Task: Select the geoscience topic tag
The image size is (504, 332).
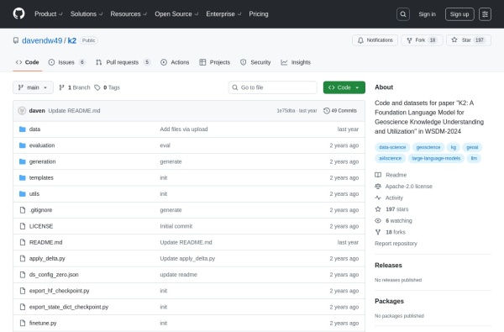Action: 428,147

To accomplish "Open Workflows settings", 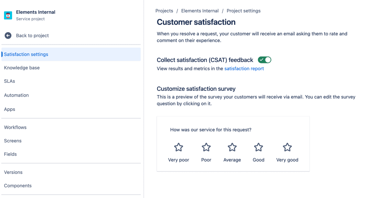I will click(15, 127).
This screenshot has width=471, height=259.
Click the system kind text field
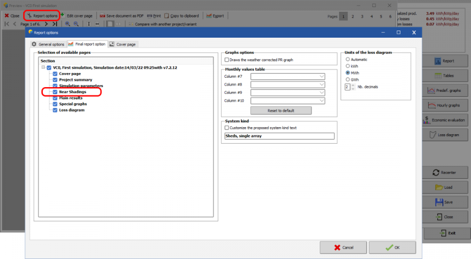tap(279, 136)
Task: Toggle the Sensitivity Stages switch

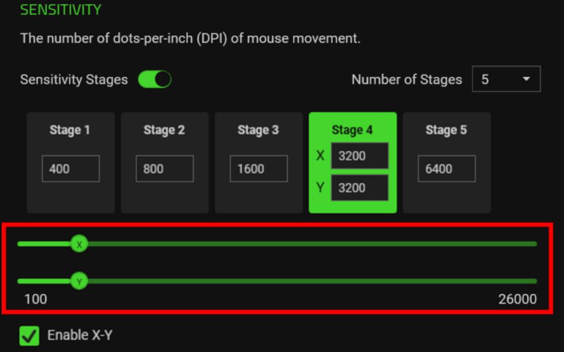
========
• **Your objective**:
Check the lines above and copy each one that includes "Task".

• **Reply**:
Task: Select the geoscience topic tag
Task: Toggle the Sensitivity Stages switch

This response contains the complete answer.